MATERIAL PROVIDED:
-=-=-=-=-
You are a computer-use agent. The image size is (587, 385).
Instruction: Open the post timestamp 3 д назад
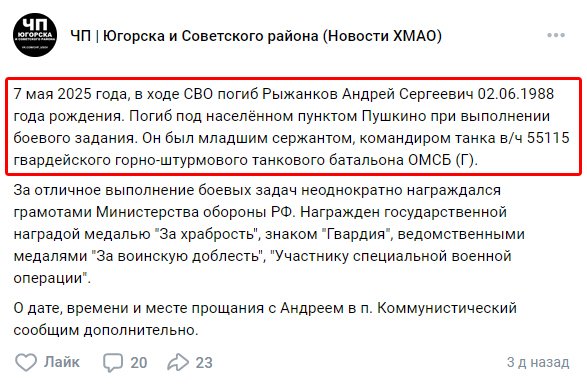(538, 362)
-=-=-=-=-
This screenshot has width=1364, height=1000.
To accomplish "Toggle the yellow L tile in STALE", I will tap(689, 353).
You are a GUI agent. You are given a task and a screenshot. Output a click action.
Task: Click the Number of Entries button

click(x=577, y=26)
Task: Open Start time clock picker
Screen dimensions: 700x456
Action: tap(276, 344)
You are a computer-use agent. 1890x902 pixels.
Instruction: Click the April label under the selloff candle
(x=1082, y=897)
-=-=-=-=-
TASK:
Recast as a JSON list of strings, one string per line and omitting blank lines, the material from the line containing "You are a computer-use agent. 1890x902" to the line containing "(x=1082, y=897)", inclusive.

TASK ANSWER:
[
  "You are a computer-use agent. 1890x902 pixels.",
  "Instruction: Click the April label under the selloff candle",
  "(x=1082, y=897)"
]